Frustrating factors:
Administrative burden                    68 percent
Uncertainty of my income              49 percent
Burden of running own biz.           46 percent
Technology problems                     30 percent
Level of my income                        22 percent
Responsibility for practice costs    21 percent
Long hours                                      21 percent
Limited time with colleagues         9 percent

A slightly different cut at it:
Greatest Threats to Independent clinicians:
Admin burden                          44 percent
Health reform models              34 percent
Medicaid reimbursement         33 percent
Commercial reimbursement    31 percent

   That last figure is the only one that gets at what could be the Ashe theme. But Holmes said in the interview that the burden of the survey is that recasting the commercial fee-for-service rates would have no chance to affect the outlook for independent physicians in the state.

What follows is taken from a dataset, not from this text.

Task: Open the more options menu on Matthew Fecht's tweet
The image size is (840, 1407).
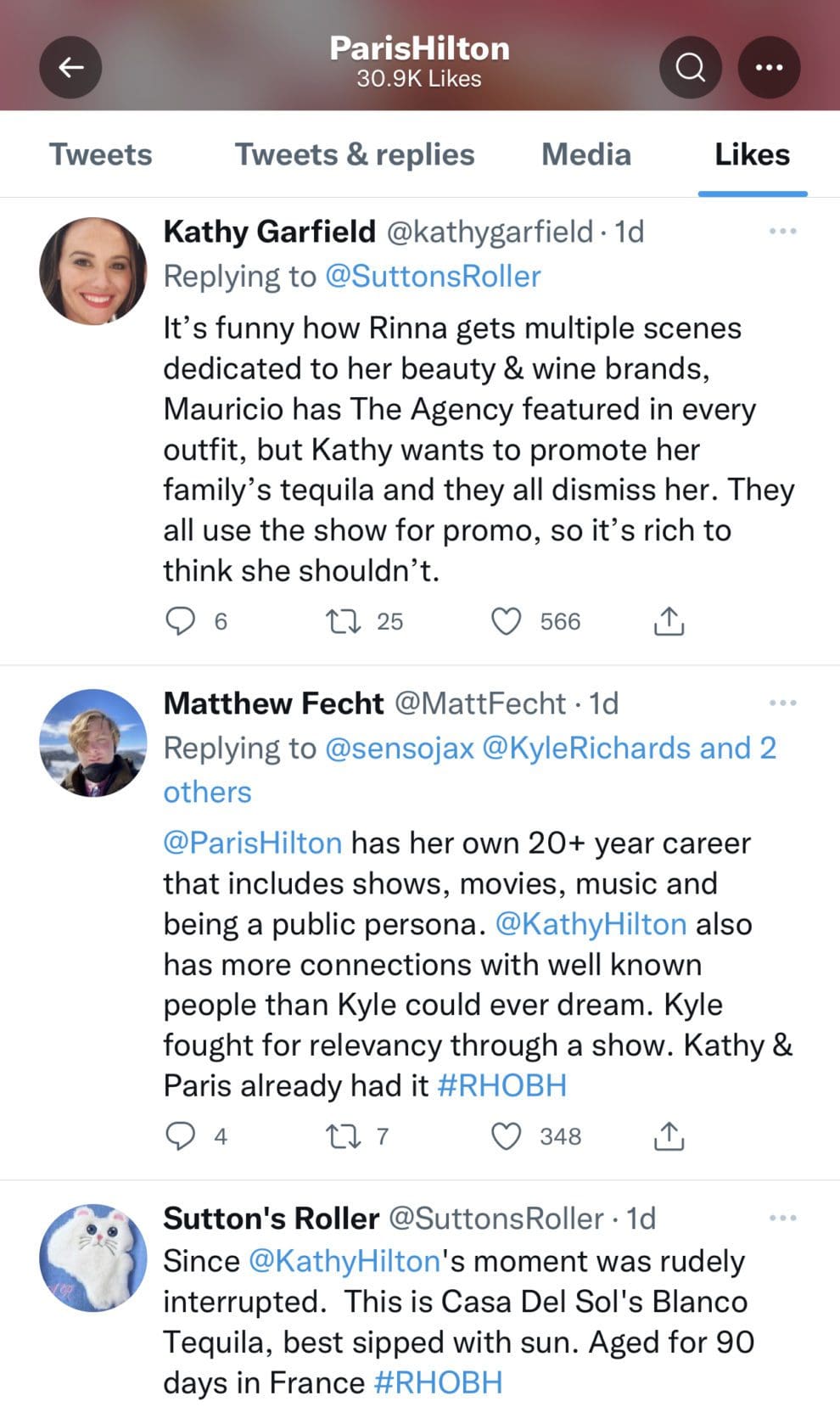Action: coord(781,702)
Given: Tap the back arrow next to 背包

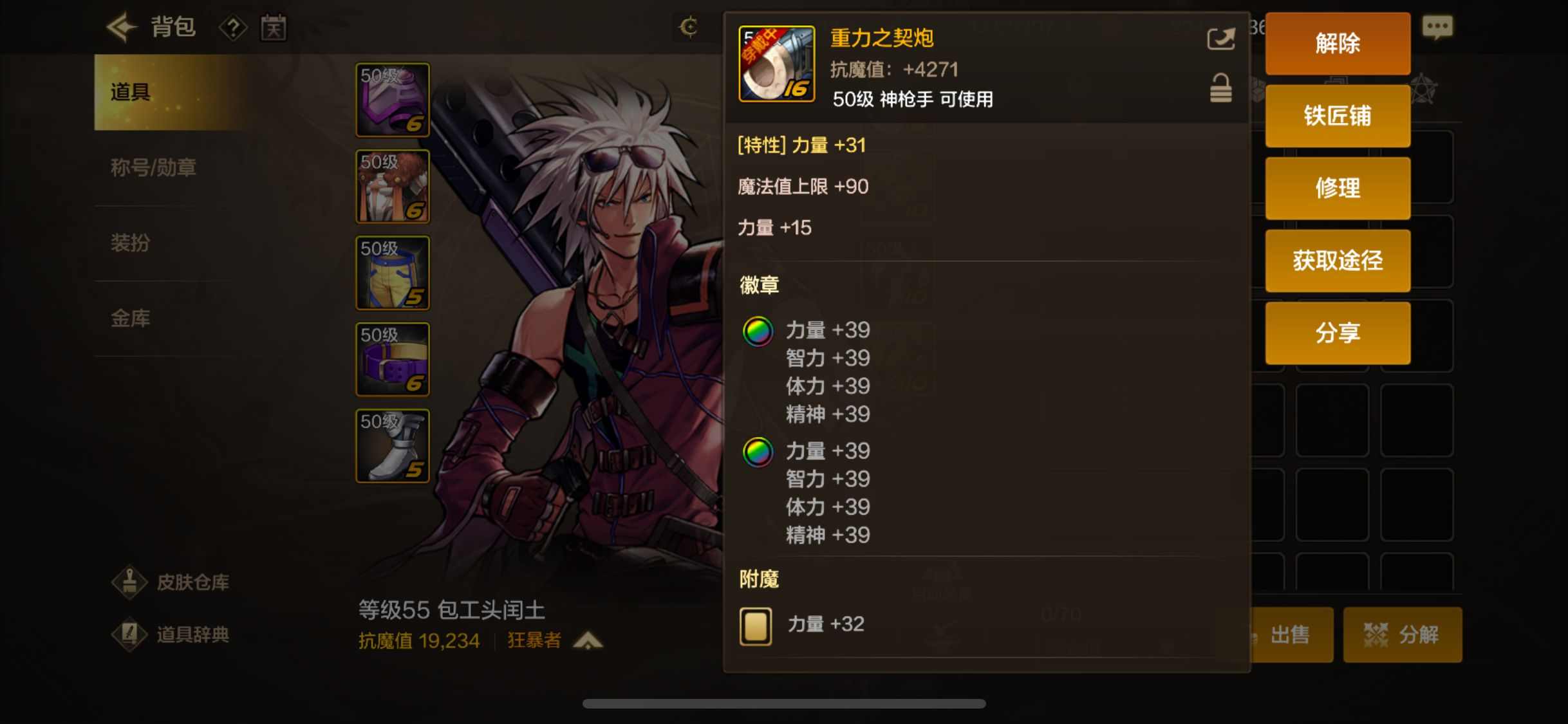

   Fascinating. Ashe and his allies in the Senate are wearing no togas, at all.
   That wasn’t the end of it, however. The Board members, having heard a staff presentation of the survey findings, discussed it at length. And in the process disclosed the political tensions that lie at the heart of health care reform.
   Jessica Holmes led off the discussion by suggesting that since the survey had shown that the pay discrepancy was not a major factor for independent physicians, and further that trying to regulate commercial payment rates was highly complex and could easily have unintended consequences; and still further, that since the state is already moving toward a system in which reimbursement by rates is already giving way to block payments, that it might be wise not to “monkey around with it…this is a house of cards.”
   Con Hogan said that he agreed. “I would not want to do anything that would get in the way of the ACO,” he said. He was referring to OneCare Vermont, the Accountable Care Organization that is the vehicle for moving from fee-for-service to capitation. Robin Lunge also seemed sympathetic to the Holmes suggestion. But then the Chair, Kevin Mullin, stepped in.
   Deferring action until more of the system is under capitation “is just not going to cut it,” he said. He asked the staff to reread the “statutory charge” from the last Legislative session, which directed the Board to take action now to reduce or eliminate the pay differential. That pretty much derailed the Holmes suggestion, at least for now.
   If the survey was an extraordinary development in a complex situation, so was the reaction to it. The whole Ashe campaign is wrong-headed, but he still controls the Senate. So, the survey threw into sharp relief a critical question: what happens if the Legislature essentially tells the Green Mountain Care Board to abandon the shift to capitation and turn back to fee-for-service? It was illuminating in this regard that when Mullin asked to have the statutory charge read, neither he nor anyone else on the Board thought to note that the recent legislative directive is not the only one.
   The far more important charge by the Legislature is the one issued in Act 48, the original health care reform legislation. That charge was to get the system to sustainable costs by moving to capitation, and overseeing the necessary restructuring to meet that goal…directing commercial carriers to pay providers in a certain way does nothing to further the real reform project.
   The Board discussion of the survey does not conclude its management of this issue. The staff and the Board members will continue to mine the survey further and could add to or modify their conclusions before they submit their report to the Legislature on Oct. 1.
   Still, the survey moved the needle on the reform project. For the first time in two years there is hard evidence to show that anti-reform, pro fee-for-service argument is fatally flawed. How much effect that evidence will have on the reform project, however, is still impossible to tell.